Reportedly, only one-third of parents with a minor child have a will in place. One obstacle seems to be the naming of a guardian for the child if a parent dies while the child is a minor.
One should start with the largest possible list of potential guardians. Relatives, friends, business partners, parents of the friends of the children, all are worthy of consideration. Then the list can be narrowed down by considering:
• Age of the child or children. Infants and toddlers require substantial time and attention, and many people would find it difficult to accept such responsibility. Older children present a different set of issues, and they also may have established friendships and school identities.
• Geography. If a child is well established in the community, with friends and successes in school, it would be best to avoid disrupting that following the trauma of losing a parent. On the other hand, a child who is not happy, perhaps because of bullying or other issues, might welcome a clean slate.
• Religion. Children need spiritual guidance, so finding a guardian of the same beliefs as the parents is often an important consideration. In the absence of that, a “spiritual guardian” might be appointed to supervise church attendance and religious instruction.
• Grandparents. Age and health permitting, grandparents may be a very good choice as guardians. Grandparents may be retired, and so have plenty of time to dedicate to the job. They already may be familiar enough to be a ready source of emotional support for the child. Grandparents may be able to relocate if they are not bound by employment requirements. On the other hand, courts may raise questions if a grandparent is very old, even if one is currently in good health.
• Adult children. A child who has reached adulthood may be a reasonable choice for guardianship over younger siblings, provided that he or she is mature enough and able to command the respect of the young ones. Family members often are favored by the courts for this role. On the other hand, there are opportunity costs imposed on the guardian being thrust into a position of such responsibility, which may interfere with getting established in a career or completing one’s education.

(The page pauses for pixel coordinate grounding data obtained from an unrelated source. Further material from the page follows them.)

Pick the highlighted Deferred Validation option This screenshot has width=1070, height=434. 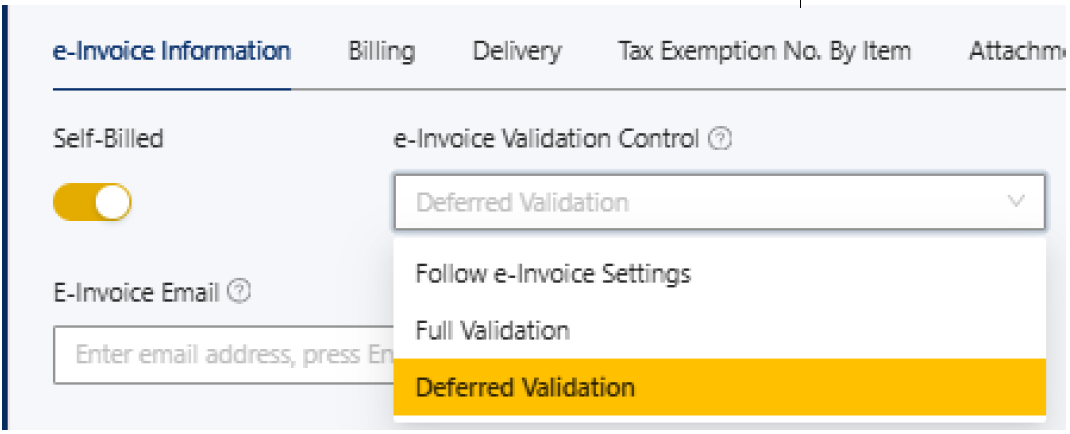click(525, 387)
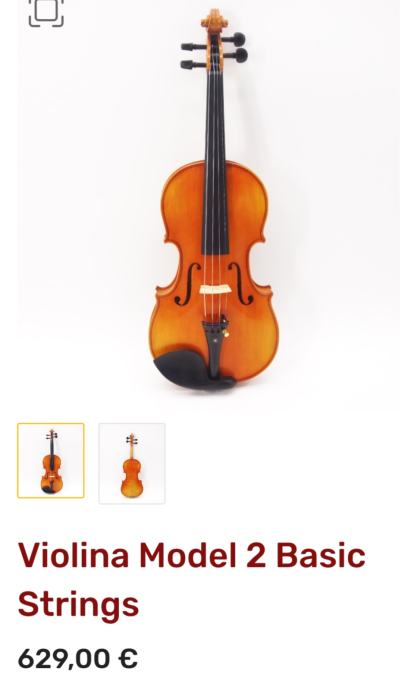Click the gold fine tuner on tailpiece
This screenshot has height=690, width=417.
coord(227,334)
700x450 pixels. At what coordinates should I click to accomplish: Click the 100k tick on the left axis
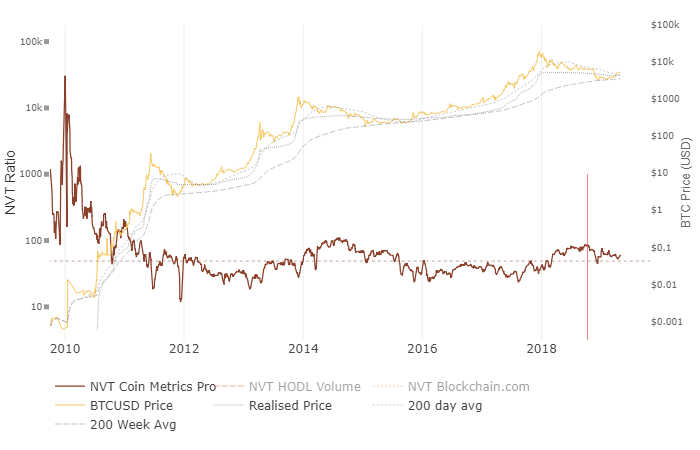(x=30, y=42)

• Married couples as co-guardians. Co-guardianships are expressly anticipated in some state statutes, but important concerns have been raised about this approach. There is the chance that the couple will be divorced when the time comes to name a guardian, so which one will it be? There is the chance that the couple will divorce after becoming guardians, creating additional custody issues. Still, if the couple being considered for guardianship have children of their own, it is reasonable to name both as guardians so that the wards have the same status as the natural children.

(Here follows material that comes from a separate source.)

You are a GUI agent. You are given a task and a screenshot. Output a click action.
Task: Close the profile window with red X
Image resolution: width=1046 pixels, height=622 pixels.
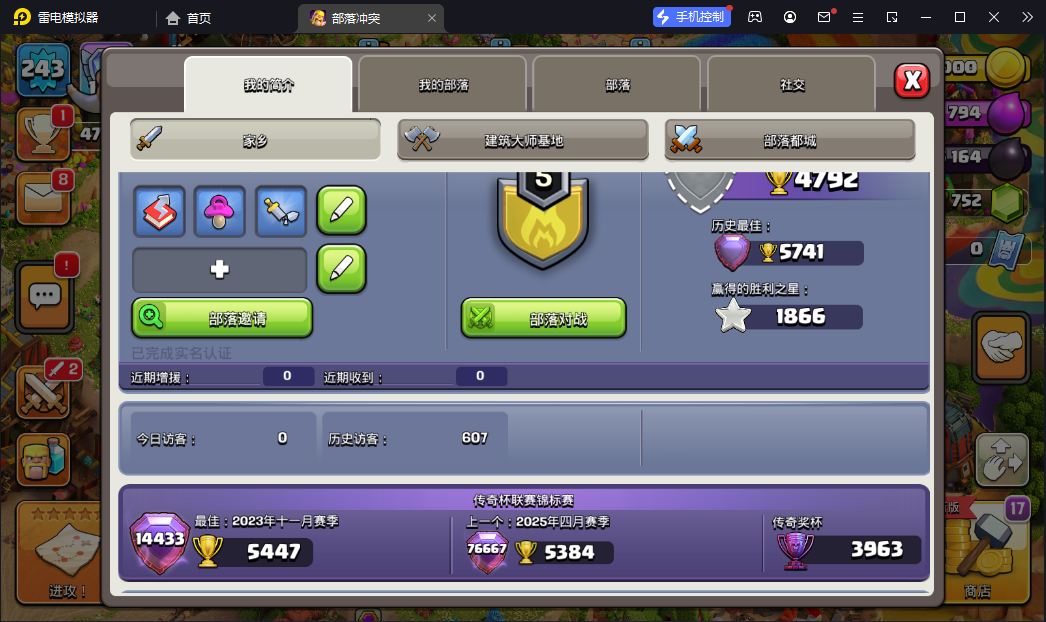coord(912,81)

• Willingness to serve. The prospective guardian should be asked about willingness and ability to serve in that role. The nominee should be given time to consult with his or her family before making a decision to accept the responsibility. Clients should be encouraged to keep the nominee active in the child’s life, through visits, phone calls, and the like.
After a divorce, the custodial parent may be concerned that naming a guardian may prove ineffective. The concern is valid, because the noncustodial parent will have the first right to take custody of the children at the death of the custodial parent. There are two ways to resolve this dilemma.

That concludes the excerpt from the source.